WRITTEN EXERCISE: Which lines in the records below contain the word "green"? Write out each of those lines in full.

***

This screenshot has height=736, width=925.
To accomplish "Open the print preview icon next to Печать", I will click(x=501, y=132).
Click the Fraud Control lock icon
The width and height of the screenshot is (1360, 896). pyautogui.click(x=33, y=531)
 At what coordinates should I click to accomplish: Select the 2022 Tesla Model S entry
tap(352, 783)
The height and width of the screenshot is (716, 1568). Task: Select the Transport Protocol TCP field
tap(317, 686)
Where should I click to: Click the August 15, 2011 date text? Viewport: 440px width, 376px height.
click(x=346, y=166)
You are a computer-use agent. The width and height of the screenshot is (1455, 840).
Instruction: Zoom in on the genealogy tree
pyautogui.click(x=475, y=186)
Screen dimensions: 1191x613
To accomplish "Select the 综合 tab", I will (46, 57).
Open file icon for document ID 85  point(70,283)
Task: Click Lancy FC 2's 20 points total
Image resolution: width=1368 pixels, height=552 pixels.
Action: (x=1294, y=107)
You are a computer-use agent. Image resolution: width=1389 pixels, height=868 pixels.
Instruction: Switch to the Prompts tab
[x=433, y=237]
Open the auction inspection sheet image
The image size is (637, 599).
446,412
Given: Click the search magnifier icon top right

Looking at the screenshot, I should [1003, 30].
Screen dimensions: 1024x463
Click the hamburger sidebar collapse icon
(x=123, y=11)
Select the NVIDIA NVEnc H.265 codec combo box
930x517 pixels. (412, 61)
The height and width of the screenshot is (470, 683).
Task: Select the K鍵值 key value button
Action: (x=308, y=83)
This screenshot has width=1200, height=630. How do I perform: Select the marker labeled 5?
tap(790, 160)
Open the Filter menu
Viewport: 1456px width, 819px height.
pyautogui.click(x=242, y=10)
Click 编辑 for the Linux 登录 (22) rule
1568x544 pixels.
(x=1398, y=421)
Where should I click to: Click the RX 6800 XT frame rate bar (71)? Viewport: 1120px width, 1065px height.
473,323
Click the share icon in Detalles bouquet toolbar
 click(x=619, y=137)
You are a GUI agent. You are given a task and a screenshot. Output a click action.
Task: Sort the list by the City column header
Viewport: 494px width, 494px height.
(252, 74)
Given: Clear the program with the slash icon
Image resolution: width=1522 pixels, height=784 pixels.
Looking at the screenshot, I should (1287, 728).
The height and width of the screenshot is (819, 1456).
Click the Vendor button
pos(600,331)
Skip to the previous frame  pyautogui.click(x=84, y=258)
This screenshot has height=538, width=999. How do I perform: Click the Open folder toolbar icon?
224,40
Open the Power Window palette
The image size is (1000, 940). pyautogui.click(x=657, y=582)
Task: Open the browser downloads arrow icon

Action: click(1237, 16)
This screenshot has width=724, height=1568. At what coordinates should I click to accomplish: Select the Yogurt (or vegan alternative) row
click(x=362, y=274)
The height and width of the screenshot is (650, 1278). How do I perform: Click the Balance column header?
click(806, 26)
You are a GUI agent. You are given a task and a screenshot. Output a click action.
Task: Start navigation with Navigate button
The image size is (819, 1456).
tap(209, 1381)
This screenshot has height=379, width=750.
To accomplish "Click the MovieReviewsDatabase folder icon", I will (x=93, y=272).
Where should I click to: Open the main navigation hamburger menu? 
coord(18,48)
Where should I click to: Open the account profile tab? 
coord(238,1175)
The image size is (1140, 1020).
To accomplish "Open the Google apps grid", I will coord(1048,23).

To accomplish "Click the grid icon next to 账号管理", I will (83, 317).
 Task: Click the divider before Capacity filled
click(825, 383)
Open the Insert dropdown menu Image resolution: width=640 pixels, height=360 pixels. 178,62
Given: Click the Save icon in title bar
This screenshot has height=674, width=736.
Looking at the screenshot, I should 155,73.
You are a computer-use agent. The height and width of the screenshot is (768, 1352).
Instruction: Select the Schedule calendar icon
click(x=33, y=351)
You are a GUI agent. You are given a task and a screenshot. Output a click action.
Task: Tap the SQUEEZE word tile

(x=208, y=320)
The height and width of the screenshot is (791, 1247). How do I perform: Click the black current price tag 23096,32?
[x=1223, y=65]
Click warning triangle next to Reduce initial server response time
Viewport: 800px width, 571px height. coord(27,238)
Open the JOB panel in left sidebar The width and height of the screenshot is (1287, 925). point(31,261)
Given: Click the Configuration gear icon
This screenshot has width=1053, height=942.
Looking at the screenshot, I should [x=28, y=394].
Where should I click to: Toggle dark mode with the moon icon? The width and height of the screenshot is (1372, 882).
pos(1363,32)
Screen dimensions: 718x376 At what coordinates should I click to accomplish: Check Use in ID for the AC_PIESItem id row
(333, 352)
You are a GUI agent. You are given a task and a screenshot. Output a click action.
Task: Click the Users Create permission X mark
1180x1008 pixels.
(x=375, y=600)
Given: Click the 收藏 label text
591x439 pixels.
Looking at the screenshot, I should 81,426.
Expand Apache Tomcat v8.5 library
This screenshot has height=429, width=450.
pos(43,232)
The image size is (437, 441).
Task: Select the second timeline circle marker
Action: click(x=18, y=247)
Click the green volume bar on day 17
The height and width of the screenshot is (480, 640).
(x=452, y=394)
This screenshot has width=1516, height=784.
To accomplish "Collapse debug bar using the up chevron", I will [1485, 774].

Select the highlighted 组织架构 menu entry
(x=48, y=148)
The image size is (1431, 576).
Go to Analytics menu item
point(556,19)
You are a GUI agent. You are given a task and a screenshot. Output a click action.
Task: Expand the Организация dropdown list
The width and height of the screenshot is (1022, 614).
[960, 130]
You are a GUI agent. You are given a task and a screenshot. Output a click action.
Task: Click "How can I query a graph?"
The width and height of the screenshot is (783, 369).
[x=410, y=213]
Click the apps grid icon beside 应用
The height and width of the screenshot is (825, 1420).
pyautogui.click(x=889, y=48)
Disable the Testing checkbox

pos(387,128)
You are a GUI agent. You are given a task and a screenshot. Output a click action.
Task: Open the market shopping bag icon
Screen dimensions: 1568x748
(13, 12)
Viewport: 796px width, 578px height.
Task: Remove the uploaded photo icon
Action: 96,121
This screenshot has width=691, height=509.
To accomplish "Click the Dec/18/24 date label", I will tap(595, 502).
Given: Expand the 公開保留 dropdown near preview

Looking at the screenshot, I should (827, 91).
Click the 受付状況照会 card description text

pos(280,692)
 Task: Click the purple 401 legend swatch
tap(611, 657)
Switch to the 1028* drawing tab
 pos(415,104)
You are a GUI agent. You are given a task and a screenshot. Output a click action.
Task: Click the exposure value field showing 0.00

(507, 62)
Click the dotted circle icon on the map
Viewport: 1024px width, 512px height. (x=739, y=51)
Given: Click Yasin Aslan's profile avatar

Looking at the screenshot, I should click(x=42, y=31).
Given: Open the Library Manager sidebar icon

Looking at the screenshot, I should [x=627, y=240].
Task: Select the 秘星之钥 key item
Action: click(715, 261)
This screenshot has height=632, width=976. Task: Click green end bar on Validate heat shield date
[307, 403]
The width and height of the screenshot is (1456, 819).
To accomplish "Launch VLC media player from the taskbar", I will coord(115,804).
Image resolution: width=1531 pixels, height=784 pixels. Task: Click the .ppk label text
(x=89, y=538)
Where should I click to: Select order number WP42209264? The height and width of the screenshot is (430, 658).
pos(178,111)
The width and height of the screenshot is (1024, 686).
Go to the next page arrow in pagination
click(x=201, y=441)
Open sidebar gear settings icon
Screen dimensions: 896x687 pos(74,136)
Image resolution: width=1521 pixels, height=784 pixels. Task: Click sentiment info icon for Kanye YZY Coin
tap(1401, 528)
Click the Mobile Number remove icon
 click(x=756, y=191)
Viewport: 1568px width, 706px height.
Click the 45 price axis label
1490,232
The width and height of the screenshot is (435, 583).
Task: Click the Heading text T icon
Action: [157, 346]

***

ANSWER BELOW:
Click the green volume bar on day 17
This screenshot has height=632, width=976. Task: Click green end bar on Validate heat shield date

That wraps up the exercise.